The image evokes a feeling of tranquility, beauty, and perhaps a touch of mystery due to the dramatic lighting. It feels serene and peaceful.

**Do you want me to focus on a specific aspect of the image, such as:**

*   The lighting technique?
*   The flower's anatomy?
*   The overall mood it creates?<end_of_turn>

注意事项

  • 该模型在 jpeg 图片上训练。如果您有 PNG 图片,应将其编码/解码为 Jpeg,以避免偏差。

  • 您可以传递多张图片。只需在应插入图片的位置添加 <start_of_image>。所有图片应调整为相同形状。输入形状将为 batch, num_images, h, w, c (而不是 batch, h, w, c)。

  • 如果一个批次内的提示具有不同数量的图片,只需用 0(或任何)值填充张量中未使用的图片。

直接调用模型#

向模型添加图片仅需

  • 在提示中:在应插入图片的位置添加 <start_of_image> 特殊 token。

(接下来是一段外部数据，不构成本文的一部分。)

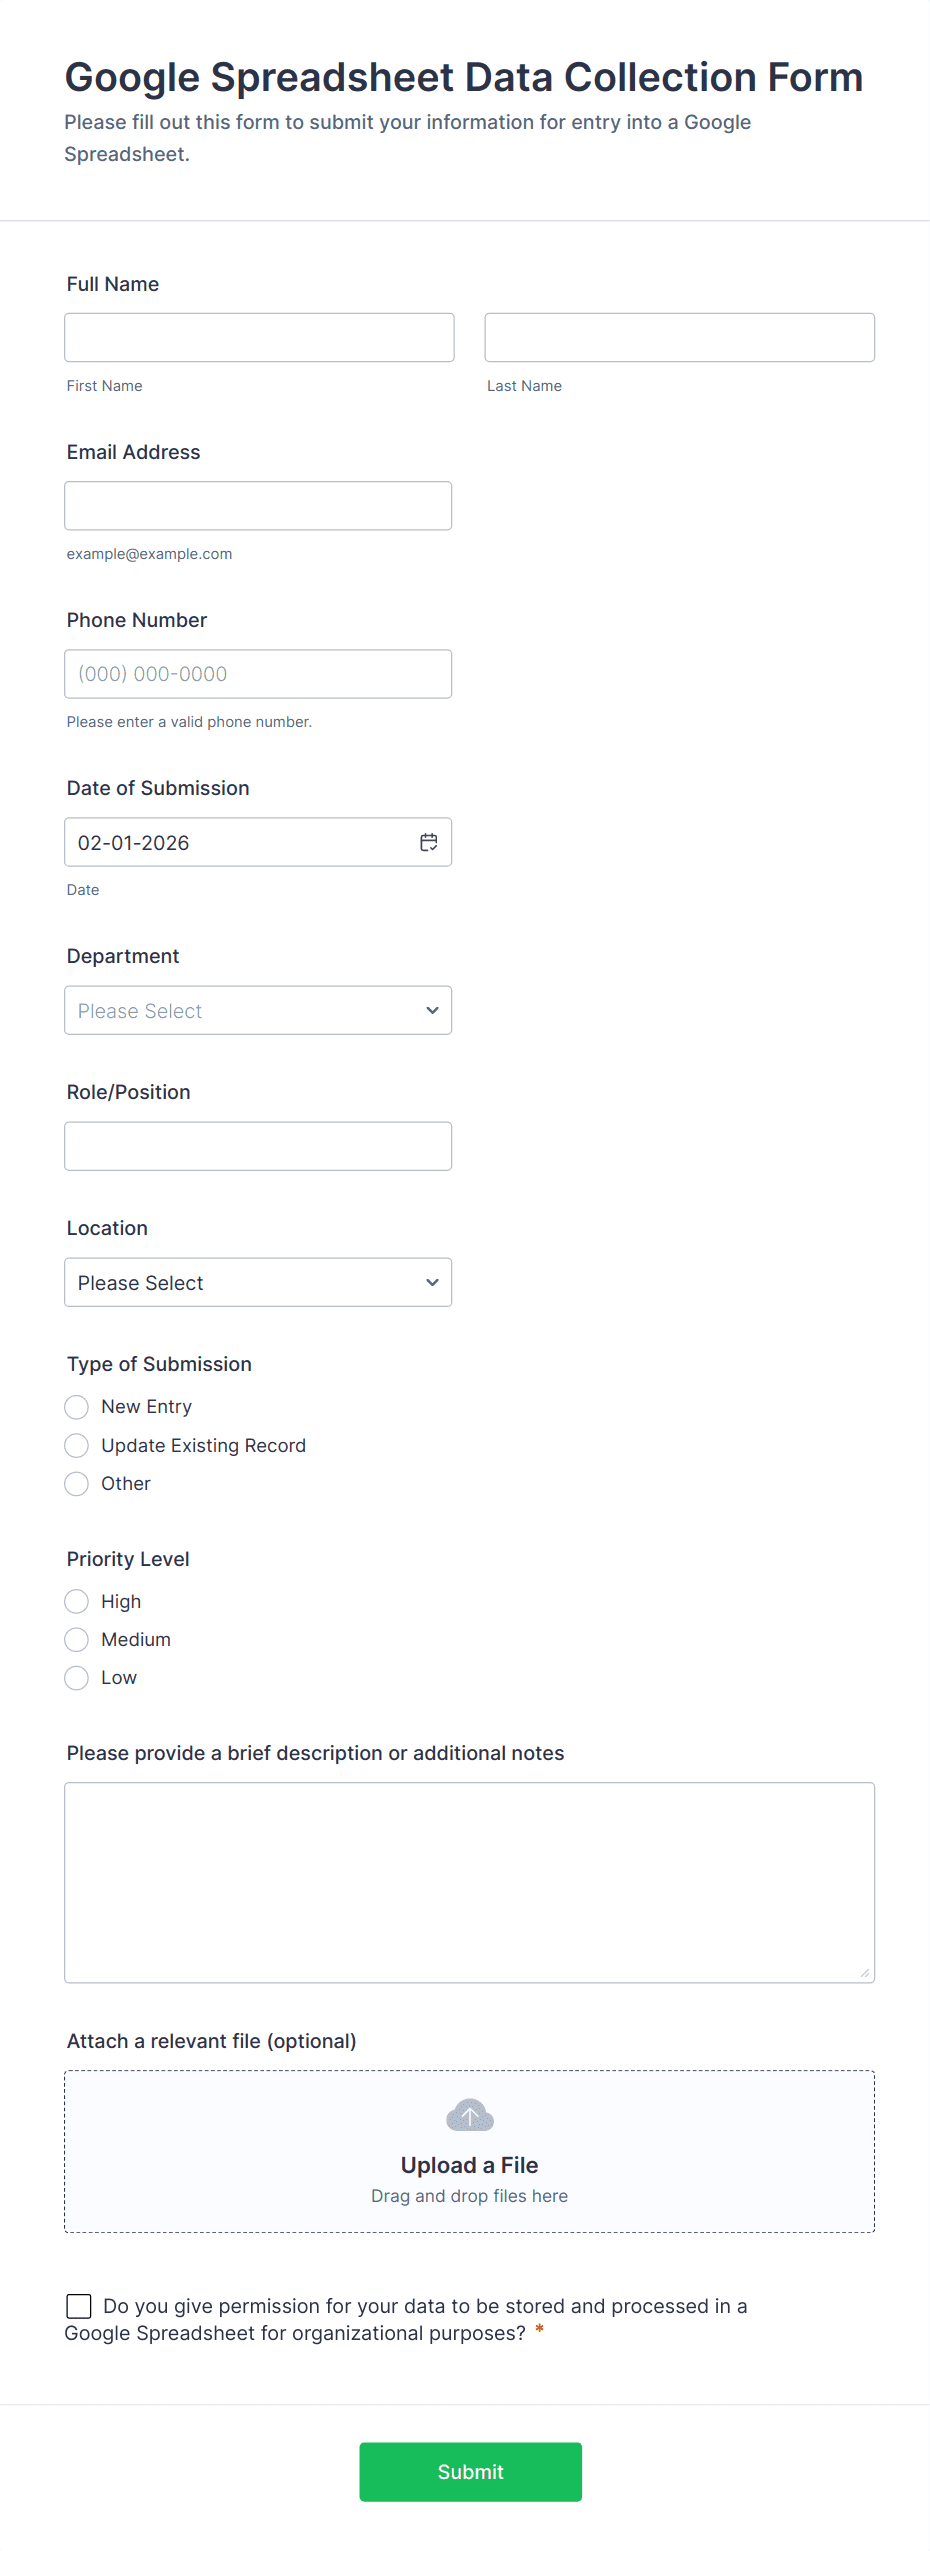
Task: Choose Update Existing Record submission type
Action: click(x=77, y=1445)
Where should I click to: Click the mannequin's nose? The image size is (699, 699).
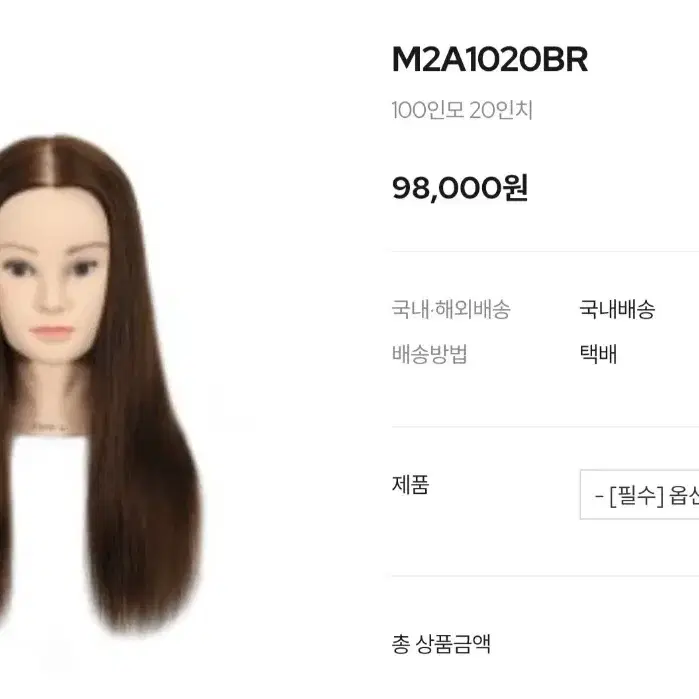pos(50,300)
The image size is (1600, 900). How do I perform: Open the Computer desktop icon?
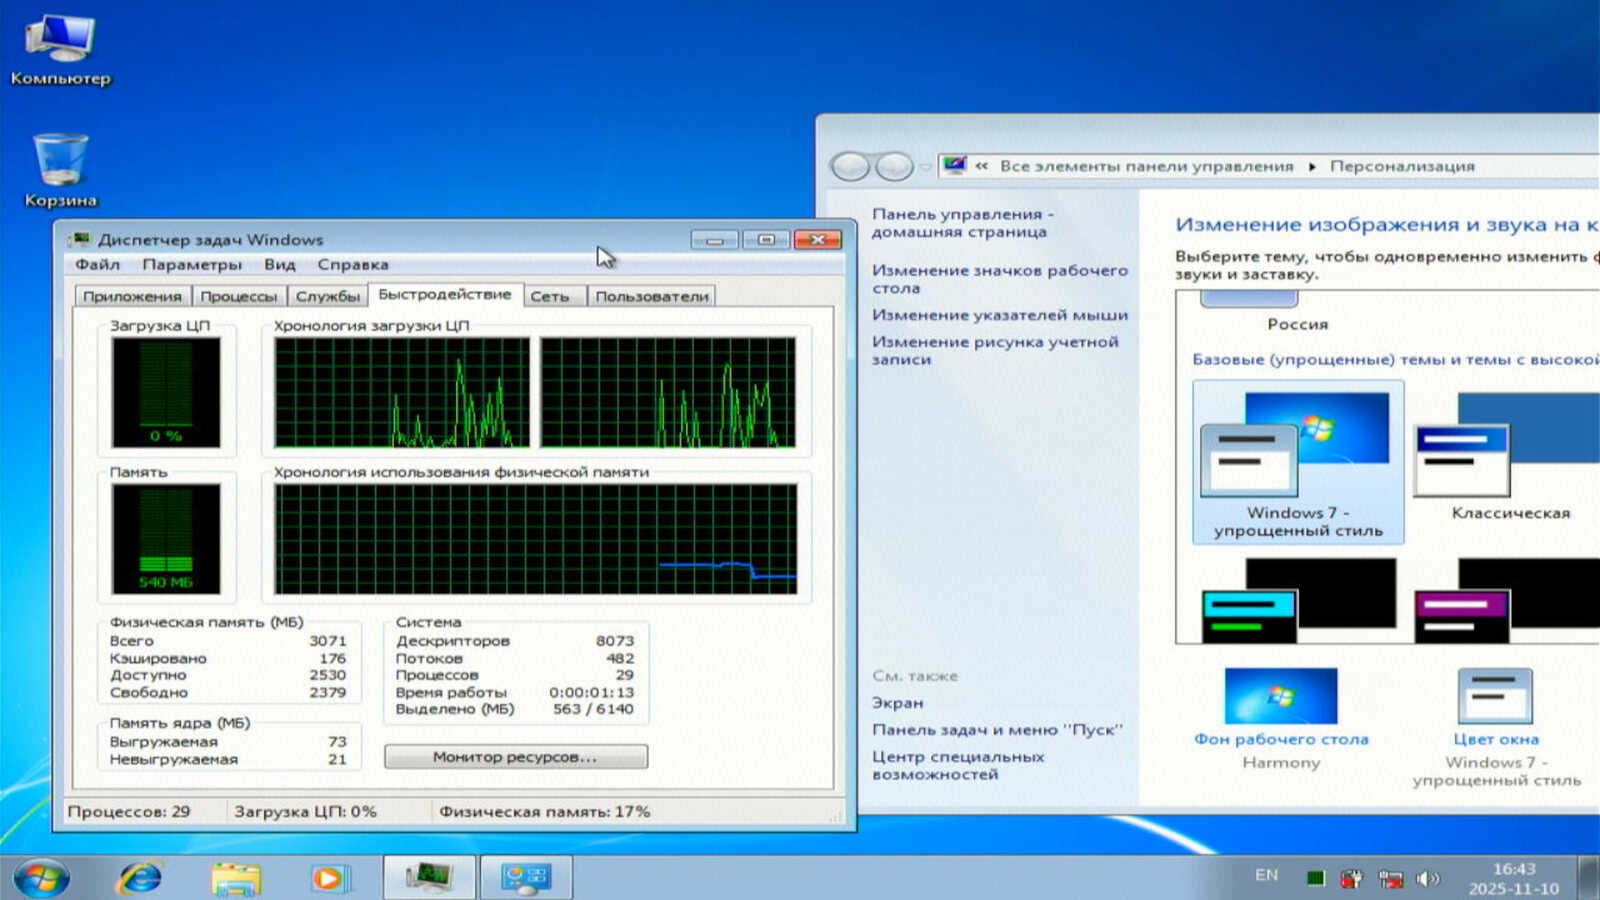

tokenizer = gm.text.Gemma3Tokenizer()


prompt = """<start_of_turn>user
Describe this image in a single word.

<start_of_image>

<end_of_turn>
<start_of_turn>model
"""
prompt = jnp.asarray(tokenizer.encode(prompt, add_bos=True))
  • 在模型中:将 images= 传递给 model.apply

# Run the model
out = model.apply(
    {'params': params},
    tokens=prompt,
    images=image,
    return_last_only=True,  # Only predict the last token
)


# Plot the probability distribution
tokenizer.plot_logits(out.logits)

微调#

使用多模态进行微调也很简单。从原始的 微调,更改为多模态仅需 2 处更改

  • 拥有一个也返回图片的 datasets (b h w c) 或多张图片 (b n h w c)

  • 指定模型输入中批次中的哪个字段对应于图片

    model = gm.nn.Gemma3_4B(
        tokens='batch.tokens',
        images='batch.image',
    )
    

请参阅 multimodal.py 示例。